Farmer John wants to know how much damage another earthquake could do. He wants to know the minimum number of roads whose destruction would isolate a subtree of exactly P (1 <= P <= N) barns from the rest of the barns.
Input
-
Line 1: Two integers, N and P
-
Lines 2…N: N-1 lines, each with two integers I and J. Node I is node J’s parent in the tree of roads.
Output
A single line containing the integer that is the minimum number of roads that need to be destroyed for a subtree of P nodes to be isolated.
Sample Input
11 6
1 2
1 3
1 4
1 5
2 6
2 7
2 8
4 9
4 10
4 11
Sample Output
2
Hint
[A subtree with nodes (1, 2, 3, 6, 7, 8) will become isolated if roads 1-4 and 1-5 are destroyed.]
题目链接
参考题解
- 题意:给你一棵有n个节点的树,从中取出一个有p个节点的子树,那么最少减掉多少边。
- 思路:树形dp:dp[root][j]:以root为根节点的子树,得到 j 个节点的子树需要最少减掉的边数,注意子树中必须保留root节点。否则无法dp
那么很明显的边界条件dp[root][1] = num(儿子的个数),因为要只剩一个节点的子树,那么所有的孩子都减掉,这样就为儿子的个数。
那么状态转移方程呢
dp[root][i] = min(dp[root][i - k] + dp[child][k] - 1,dp[root][i]);
其实就是要得到一个i个节点的子树,枚举所有的孩子为k个节点的,当前root保留 i-k 个节点,然后把root和child之间之前被剪断的连接起来,所以这里要减1 ,注意一些边界条件就OK了 (这里说一下,一定要理解我们dp的含义,这是记录的自身和子节点以及子节点的子节点形成的子树,和父节点以及祖先什么的没有关系,所以这里要减一,加上一条与root 和 child之间的边)

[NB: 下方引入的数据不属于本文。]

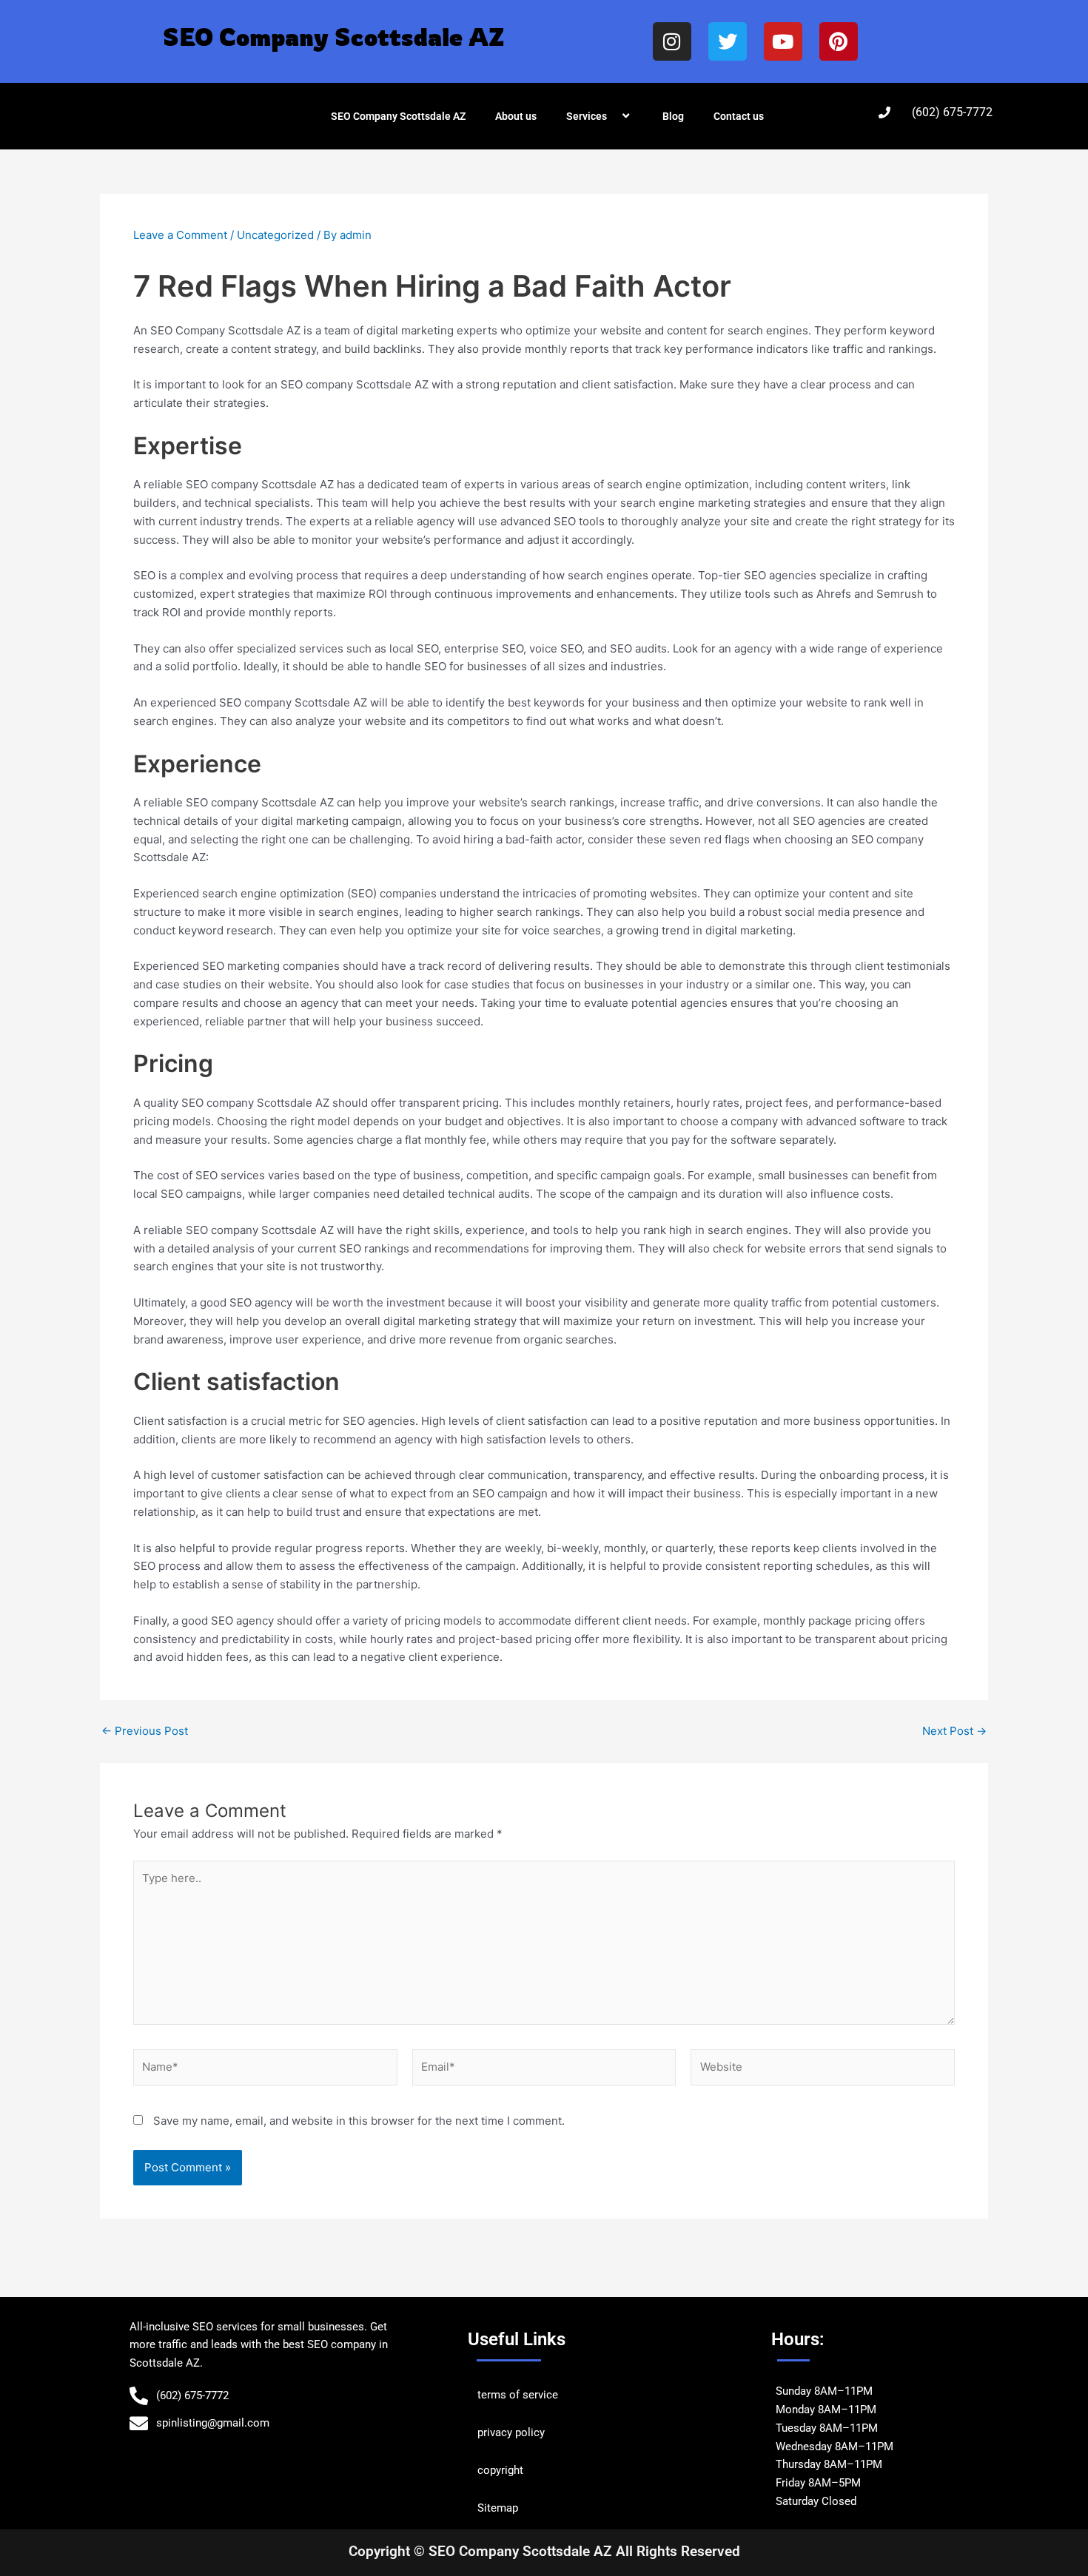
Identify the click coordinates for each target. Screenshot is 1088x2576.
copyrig (495, 2470)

因为找子树,仅仅是这样dfs一遍然后看dp[1][i]的话,就不对了,因为这样只是看了以1为根节点的子树,所以还应该把所有的点都遍历一遍。而且一定要注意还要再此基础上加一,也就是多砍掉一条边。为什么呢,(这个地方和上面的-1我都想了很久,笔者太笨,读者应该不会),这里我们注意,我们dp处理的事以这个节点为祖先的子树,也就是不涉及这个节点的父亲和祖先,但是有一点不一样啊,1是整颗树的祖先,所以只需要关心它的孩子就行了,但是别的点都是有父节点的,那么我们只处理孩子节点显然是不合理的,他还连着一条边通往父节点是我们没处理的,所以,我们还要把这一条砍断,所以就有了+1的操作。(如果想象不出来,就画图,一定要动手,画出图来自己举个栗子简单跑一边代码就恍然大悟)
#include <cstdio>
#include <cstring>
#include <vector>
#include <algorithm>
using namespace std;
const int maxn = 200;
const int inf = 0x3f3f3f3f;
vector<int> son[maxn];
//dp[i][j] is to record the number of cutting edges to get the subtree which has j nodes when i was a root
//vis is to record the number of its son, sum is the number of all sons of the subtree
int dp[maxn][maxn], vis[maxn], sum[maxn];
void dfs(int root)
{
sum[root] = 1; //sum equal to 1, including itself
if(son[root].size() == 0) //this is the leaf of the tree, so it has no son
{
dp[root][1] = 0; //it has no subtree regard itself as root, so it needn't cut any edge
sum[root] = 1; //including itself, it has only one son
return ;
}
for(int i = 0; i < son[root].size(); i++) //loop to judge all its sons and get the best condition of dp
{
int child = son[root][i];
dfs(child);
sum[root] += sum[child];
for(int j = sum[root]; j > 0; j--) //get dp of all kinds of subtree taking this node as root
for(int s = 1; s < j ; s++) //compare with all kinds of subtrees taking its son as root
dp[root][j] = min(dp[root][j - s] + dp[child][s] - 1, dp[root][j]);
//dp only include itself and all its sons, but didn't contact with its father, so we should build a edge between them
}
}
int main()
{
int n, m;
while(~scanf("%d%d", &n, &m))
{
//init
memset(vis, 0, sizeof(vis));
memset(sum, 0, sizeof(sum));
memset(dp, inf, sizeof(dp));
for(int i = 1; i < n; i++)
{
int x, y;
scanf("%d%d",&x, &y);
son[x].push_back(y);
vis[x]++; //the number of its sons x's added
}
//if the subtree has the only son, itself, and the number of edge should be cut is the number of its sons
for(int i = 1; i <= n; i++)
dp[i][1] = vis[i];
dfs(1);
int ans = dp[1][m];
//except the subtree taking 1 as root, others should cut the route between its father ans i, so 1 should be added to dp[i][m]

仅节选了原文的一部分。